While MongoDB has always guaranteed atomicity at the single-document level, modern applications often require cross-collection or multi-document consistency. This is achieved through Multi-Document ACID Transactions.

🏗️ 1. The Oplog: Foundation of Consistency

The Oplog (Operation Log) is a capped collection in the local database that stores all write operations applied to a Replica Set’s Primary.

  • Idempotency: Every operation in the Oplog is idempotent, meaning applying it multiple times results in the same state.
  • Tailing the Oplog: Secondary nodes continuously poll the Primary’s Oplog to replicate changes.
  • Retention: Because it is a capped collection, the Oplog has a fixed size. If it overflows, Secondaries that have fallen too far behind will need a full resync.

🚀 2. Multi-Document ACID Transactions

Since version 4.0, MongoDB supports full ACID (Atomicity, Consistency, Isolation, Durability) transactions across multiple collections.

Core Features

  • All-or-Nothing: All operations within a transaction either succeed and are committed together, or all are aborted.
  • Isolation: Operations in a transaction are not visible to other clients until they are committed (Snapshot Isolation).

Technical Requirements

  • Replica Set: Transactions require a Replica Set (or a Sharded Cluster).
  • Driver Support: You must use a modern driver (e.g., Pymongo 3.7+).
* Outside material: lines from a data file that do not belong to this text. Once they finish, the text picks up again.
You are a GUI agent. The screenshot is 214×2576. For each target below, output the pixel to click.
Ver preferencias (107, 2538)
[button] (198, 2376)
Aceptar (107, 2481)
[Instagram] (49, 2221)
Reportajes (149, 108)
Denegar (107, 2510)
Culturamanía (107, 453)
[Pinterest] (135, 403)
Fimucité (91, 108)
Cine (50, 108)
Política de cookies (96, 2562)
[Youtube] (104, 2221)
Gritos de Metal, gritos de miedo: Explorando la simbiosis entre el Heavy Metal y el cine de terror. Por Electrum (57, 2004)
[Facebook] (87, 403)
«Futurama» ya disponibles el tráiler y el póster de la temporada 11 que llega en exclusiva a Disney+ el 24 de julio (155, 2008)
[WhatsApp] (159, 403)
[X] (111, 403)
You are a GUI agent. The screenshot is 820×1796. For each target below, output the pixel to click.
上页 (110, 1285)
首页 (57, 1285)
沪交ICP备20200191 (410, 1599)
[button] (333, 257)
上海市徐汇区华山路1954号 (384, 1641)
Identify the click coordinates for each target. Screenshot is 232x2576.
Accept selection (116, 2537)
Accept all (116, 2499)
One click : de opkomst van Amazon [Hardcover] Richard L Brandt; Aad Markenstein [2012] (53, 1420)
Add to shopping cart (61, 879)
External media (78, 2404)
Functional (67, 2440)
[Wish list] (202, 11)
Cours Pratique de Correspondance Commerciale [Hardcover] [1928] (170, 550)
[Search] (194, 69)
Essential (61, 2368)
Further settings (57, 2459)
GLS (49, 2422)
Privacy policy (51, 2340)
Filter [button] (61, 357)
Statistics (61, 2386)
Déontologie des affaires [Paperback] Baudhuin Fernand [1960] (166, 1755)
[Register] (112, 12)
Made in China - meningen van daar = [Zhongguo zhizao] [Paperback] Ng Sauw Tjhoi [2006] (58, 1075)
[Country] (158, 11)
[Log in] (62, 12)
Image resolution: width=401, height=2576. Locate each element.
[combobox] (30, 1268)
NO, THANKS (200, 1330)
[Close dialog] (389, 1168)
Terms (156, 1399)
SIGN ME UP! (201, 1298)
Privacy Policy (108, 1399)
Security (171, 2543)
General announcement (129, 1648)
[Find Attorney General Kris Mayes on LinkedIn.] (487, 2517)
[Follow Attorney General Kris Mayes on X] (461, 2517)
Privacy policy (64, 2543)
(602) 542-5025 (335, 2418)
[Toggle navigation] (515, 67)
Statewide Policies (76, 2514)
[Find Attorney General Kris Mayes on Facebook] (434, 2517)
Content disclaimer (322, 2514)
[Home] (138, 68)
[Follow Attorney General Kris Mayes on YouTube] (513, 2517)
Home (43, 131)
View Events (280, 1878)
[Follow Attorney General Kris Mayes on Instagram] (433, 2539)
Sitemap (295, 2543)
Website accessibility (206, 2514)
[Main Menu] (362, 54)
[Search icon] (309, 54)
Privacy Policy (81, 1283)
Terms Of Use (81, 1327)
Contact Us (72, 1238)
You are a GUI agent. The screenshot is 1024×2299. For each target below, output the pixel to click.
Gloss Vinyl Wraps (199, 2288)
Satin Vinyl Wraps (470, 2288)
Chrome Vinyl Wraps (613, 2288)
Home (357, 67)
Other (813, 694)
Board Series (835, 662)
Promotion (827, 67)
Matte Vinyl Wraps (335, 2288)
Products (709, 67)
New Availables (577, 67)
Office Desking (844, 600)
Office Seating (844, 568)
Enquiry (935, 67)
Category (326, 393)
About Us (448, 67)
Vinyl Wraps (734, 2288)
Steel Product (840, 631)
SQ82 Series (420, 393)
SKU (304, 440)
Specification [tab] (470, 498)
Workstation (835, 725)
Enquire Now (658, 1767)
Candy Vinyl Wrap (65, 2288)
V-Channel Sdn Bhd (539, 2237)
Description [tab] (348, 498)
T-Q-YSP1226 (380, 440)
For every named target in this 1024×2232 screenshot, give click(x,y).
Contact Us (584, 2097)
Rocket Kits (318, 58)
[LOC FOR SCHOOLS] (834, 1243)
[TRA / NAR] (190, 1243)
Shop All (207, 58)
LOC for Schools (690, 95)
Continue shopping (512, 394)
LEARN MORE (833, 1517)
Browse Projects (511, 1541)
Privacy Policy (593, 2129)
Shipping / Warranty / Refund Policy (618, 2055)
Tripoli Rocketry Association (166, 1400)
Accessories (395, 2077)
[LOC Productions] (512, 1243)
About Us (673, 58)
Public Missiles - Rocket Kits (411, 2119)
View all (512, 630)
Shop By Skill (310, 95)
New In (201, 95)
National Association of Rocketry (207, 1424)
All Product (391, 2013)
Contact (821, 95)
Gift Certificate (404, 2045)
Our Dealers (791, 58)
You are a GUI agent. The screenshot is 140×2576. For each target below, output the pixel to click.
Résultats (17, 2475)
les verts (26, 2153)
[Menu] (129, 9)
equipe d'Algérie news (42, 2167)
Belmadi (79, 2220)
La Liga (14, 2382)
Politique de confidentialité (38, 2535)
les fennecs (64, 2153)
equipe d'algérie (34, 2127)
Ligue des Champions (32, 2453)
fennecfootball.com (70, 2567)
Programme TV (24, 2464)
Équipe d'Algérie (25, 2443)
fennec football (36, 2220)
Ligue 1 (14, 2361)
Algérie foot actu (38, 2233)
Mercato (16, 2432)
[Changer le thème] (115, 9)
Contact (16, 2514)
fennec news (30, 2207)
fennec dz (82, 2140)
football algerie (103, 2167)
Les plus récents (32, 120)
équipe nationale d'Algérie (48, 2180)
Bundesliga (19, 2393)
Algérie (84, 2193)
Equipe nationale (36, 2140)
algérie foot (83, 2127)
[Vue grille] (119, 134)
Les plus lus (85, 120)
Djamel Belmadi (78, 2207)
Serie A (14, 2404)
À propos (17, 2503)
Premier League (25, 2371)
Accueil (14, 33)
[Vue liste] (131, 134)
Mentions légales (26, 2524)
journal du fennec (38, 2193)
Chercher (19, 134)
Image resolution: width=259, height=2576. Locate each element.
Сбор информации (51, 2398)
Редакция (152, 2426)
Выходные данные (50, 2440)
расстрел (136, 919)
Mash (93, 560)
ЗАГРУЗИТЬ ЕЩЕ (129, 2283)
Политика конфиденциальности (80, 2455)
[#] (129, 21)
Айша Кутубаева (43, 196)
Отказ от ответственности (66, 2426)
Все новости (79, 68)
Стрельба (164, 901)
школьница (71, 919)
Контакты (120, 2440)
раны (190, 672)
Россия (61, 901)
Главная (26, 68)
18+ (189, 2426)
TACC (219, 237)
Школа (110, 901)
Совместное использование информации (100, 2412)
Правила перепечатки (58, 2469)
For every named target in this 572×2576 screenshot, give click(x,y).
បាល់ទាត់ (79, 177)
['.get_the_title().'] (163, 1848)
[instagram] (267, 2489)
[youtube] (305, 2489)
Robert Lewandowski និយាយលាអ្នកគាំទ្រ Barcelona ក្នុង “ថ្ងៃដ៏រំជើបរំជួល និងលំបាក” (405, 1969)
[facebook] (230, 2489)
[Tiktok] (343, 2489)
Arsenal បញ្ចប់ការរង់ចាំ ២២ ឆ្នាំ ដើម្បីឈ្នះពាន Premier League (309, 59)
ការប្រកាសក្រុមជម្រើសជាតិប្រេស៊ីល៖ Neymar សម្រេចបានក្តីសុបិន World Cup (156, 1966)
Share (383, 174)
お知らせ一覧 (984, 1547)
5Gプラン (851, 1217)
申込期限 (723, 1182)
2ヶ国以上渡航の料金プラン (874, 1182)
⚡ 3. Implementation Examples

Pymongo Example: Banking Transaction

from pymongo import MongoClient

client = MongoClient('mongodb://localhost:27017/?replicaSet=rs0')
db = client['bank']

def transfer_funds(session, from_id, to_id, amount):
    accounts = db['accounts']
    
    # Step 1: Deduct from A
    accounts.update_one(
        {"_id": from_id, "balance": {"$gte": amount}},
        {"$inc": {"balance": -amount}},
        session=session
    )
    
    # Step 2: Add to B
    accounts.update_one(
        {"_id": to_id},
        {"$inc": {"balance": amount}},
        session=session
    )

with client.start_session() as session:
    # Use with_transaction to automatically handle retries
    session.with_transaction(
        lambda s: transfer_funds(s, "account_A", "account_B", 500)
    )

Mongo Shell Example: Manual Transaction

const session = db.getMongo().startSession();
session.startTransaction();

try {
    db.inventory.updateOne(
        { _id: "sku_123" }, 
        { $inc: { quantity: -1 } }, 
        { session }
    );
    
    db.orders.insertOne(
        { order_id: "order_abc", item: "sku_123" }, 
        { session }
    );
    
    session.commitTransaction();
} catch (error) {
    session.abortTransaction();
} finally {
    session.endSession();
}

🛡️ 4. Performance and Constraints

  1. Locking: Transactions hold locks on modified documents until they are committed or aborted, which can impact performance.
  2. Time Limits: By default, transactions must complete within 60 seconds (transactionLifetimeLimitSeconds).
  3. Execution Cost: Transactions incur additional overhead in the WiredTiger engine to maintain multiple snapshots of the data.

💡 Best Practices

  1. Design for Single-Document Atomicity: Always prefer Embedded Documents over transactions when possible.
  2. Keep Transactions Short: Avoid long-running logic or external API calls inside a transaction block.
  3. Handle Transient Errors: Some transaction failures (like “Write Conflict”) are transient and should be retried automatically (as shown in the Pymongo example).